Boris Johnson has raised the prospect of Western strikes on Syria if it is proved the country's regime carried out a fresh chemical weapons attack.
The Foreign Secretary expressed hope "the West does not stand idly by" if evidence is produced to confirm claims President Bashar al-Assad's government launched a deadly chlorine gas attack in rebel-held eastern Ghouta.
Mr Johnson praised US President Donald Trump's action in launching dozens of Tomahawk missiles at a Syrian airbase last year, after President Assad was previously found to have used a nerve gas in rebel-held areas.
Answering an urgent question on the current situation in Syria, after the United Nations described bombarded eastern Ghouta as "hell on Earth", the Foreign Secretary told MPs: "Many people will believe the USA did exactly the right thing when they responded to the abomination of the attack at Khan Sheikhun in April with a strike at the Shayrat Airfield."
He said that if the Organisation for the Prohibition of Chemical Weapons produces "incontrovertible evidence" of further use of chemical weapons by the Assad regime or their supporters then he would "certainly hope very much that the West does not stand idly by".
The Foreign Secretary described the reports of a chlorine has attack as "disturbing" and called for them to be "fully investigated", with anyone found responsible to be "held accountable".
On Saturday, the United Nations approved a resolution demanding a 30-day ceasefire amid the Assad regime's assault on eastern Ghouta, with Russian support, where close to 400,000 civilians are trapped.
Mr Johnson called on the Syrian government to allow the delivery of humanitarian supplies in compliance with the UN Security Council action.
He described how "hundreds of thousands of civilians are going hungry in eastern Ghouta, only a few miles from UN warehouses in Damascus that are laden with food".
However, recalling a House of Commons vote in 2013 to reject the possibility of UK military action in Syria to deter chemical weapons use, Mr Johnson told MPs to "recognise there is no military solution that we can impose".

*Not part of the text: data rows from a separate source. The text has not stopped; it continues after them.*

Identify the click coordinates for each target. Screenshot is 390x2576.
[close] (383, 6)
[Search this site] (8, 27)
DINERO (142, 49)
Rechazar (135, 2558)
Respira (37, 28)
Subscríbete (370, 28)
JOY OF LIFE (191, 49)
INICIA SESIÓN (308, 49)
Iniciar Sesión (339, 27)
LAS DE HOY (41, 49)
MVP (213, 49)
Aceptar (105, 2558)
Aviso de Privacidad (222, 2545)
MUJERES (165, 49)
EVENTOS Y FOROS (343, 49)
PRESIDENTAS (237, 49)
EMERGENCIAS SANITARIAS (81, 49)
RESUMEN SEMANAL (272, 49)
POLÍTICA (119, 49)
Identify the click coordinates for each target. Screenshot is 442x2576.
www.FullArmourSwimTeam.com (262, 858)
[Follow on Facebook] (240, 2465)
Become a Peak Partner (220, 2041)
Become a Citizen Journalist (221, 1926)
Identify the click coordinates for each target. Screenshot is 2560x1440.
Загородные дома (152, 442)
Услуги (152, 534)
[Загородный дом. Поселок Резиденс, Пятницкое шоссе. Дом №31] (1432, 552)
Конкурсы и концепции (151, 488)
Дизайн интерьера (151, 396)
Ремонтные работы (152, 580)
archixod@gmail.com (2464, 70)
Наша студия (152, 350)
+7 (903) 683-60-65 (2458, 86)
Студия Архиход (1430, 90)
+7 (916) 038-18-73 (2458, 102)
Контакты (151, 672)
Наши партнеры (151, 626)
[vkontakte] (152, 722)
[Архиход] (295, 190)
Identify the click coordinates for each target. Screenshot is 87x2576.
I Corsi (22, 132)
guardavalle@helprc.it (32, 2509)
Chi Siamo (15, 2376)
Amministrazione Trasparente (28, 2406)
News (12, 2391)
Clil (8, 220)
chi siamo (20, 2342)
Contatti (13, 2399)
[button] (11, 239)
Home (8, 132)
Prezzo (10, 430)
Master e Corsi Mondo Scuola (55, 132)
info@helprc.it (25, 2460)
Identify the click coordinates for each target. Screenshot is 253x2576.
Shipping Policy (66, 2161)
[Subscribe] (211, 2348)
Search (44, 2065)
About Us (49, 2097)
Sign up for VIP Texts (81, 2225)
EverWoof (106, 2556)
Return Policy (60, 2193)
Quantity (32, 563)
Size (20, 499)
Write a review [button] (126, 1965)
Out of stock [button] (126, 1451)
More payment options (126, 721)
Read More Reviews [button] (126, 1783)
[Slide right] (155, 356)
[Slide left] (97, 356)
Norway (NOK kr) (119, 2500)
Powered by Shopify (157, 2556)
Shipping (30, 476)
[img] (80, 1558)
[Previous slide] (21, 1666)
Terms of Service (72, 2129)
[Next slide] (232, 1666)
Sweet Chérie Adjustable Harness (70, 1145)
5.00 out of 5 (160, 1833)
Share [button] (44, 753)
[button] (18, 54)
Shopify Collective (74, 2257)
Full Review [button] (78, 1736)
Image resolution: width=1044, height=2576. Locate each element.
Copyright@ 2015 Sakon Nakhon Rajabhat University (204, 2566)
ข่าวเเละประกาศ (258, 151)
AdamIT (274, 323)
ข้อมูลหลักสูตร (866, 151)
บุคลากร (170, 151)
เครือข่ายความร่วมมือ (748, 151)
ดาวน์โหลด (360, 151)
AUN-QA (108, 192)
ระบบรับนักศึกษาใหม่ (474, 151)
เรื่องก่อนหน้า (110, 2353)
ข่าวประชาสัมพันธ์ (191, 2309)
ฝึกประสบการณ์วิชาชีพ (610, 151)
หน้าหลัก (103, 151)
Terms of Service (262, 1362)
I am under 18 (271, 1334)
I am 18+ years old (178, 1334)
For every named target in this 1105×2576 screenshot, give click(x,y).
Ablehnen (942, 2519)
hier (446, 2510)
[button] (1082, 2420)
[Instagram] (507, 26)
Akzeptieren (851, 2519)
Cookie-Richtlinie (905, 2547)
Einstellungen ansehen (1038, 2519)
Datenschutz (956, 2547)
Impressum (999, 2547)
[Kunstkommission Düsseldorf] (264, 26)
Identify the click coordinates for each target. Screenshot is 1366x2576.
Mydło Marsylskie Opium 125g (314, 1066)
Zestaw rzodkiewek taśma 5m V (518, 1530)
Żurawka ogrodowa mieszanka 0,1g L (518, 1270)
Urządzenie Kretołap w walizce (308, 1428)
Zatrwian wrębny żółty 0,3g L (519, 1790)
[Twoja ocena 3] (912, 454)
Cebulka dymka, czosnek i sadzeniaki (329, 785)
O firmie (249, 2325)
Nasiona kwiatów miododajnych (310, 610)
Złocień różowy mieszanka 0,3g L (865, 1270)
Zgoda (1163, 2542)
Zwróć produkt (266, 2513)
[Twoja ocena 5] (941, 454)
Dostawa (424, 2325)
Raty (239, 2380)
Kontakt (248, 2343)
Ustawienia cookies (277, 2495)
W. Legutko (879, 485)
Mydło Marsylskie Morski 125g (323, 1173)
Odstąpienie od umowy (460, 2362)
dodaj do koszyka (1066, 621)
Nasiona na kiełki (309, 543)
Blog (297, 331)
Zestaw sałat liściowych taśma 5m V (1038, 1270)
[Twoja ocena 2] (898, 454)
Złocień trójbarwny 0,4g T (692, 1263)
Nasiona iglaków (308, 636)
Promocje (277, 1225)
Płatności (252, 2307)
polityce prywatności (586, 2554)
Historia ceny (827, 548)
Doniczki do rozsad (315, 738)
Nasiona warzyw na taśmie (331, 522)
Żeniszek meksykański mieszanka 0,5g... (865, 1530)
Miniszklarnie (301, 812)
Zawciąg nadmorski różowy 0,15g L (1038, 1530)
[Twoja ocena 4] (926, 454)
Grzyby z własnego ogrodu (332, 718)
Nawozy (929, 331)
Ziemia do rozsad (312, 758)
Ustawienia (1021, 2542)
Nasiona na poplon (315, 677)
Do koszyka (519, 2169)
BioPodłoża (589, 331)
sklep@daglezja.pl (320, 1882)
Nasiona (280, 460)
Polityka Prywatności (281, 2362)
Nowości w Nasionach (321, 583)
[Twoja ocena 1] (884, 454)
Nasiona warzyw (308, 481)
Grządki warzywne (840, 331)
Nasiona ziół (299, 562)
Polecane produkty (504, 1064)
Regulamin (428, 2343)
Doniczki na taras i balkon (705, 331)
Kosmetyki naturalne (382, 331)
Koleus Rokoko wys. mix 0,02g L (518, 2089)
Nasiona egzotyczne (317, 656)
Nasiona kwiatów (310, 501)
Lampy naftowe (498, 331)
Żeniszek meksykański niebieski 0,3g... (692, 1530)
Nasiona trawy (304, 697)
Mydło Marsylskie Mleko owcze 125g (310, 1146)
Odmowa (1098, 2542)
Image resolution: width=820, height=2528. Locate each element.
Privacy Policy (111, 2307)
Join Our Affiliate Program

He said: "I think we all understand what took place and the gap we allowed to be opened up for the Russians and Iranians to come in and support the Assad regime."
But Mr Johnson insisted he does not believe the Syrian regime will be able to secure a "complete military victory" in the war-torn country, as he urged the Assad's Russian backers to use their influence over the dictator to help achieve a political solution.
He said: "The only way out of this mess, this morass, for the Russians is to go for a political solution."
The Foreign Secretary, taking questions from the Labour benches, urged MPs to be "explicit" about whether they back military action, after the party failed to support a government motion in 2013.
In a fiery response to Labour's Ben Bradshaw, who asked why the UK is "standing idly by" during the continued bombardment of civilians in eastern Ghouta in breach of the UN resolution, Mr Johnson said: "To say we are standing idly by is to do grave disservice to the work of many, many hundreds of British people working for the Department of International Development, who are working in our military, who are doing all sorts of things on a budget of about £2.5bn.
"We're the second biggest contributor in terms of humanitarian relief."
Labour backbencher John Woodcock, who asked the urgent question in the House of Commons, told MPs the UN Security Council is "broken" due to Russian flouting of "basic laws".
He said: "Being cowed into inaction by this strangulated body is a greater violation than seeking to act even without its own authorisation."
Mr Woodcock called for the bodies of those being killed in eastern Ghouta to be "piled up in this chamber and lain at the feet of governments of every single nation which continues to shrug in the face of this horror".
Labour's shadow foreign secretary Emily Thornberry described the situation in eastern Ghouta as a "war crime" but insisted Western military intervention would "simply prolong and deepen" the conflict in Syria.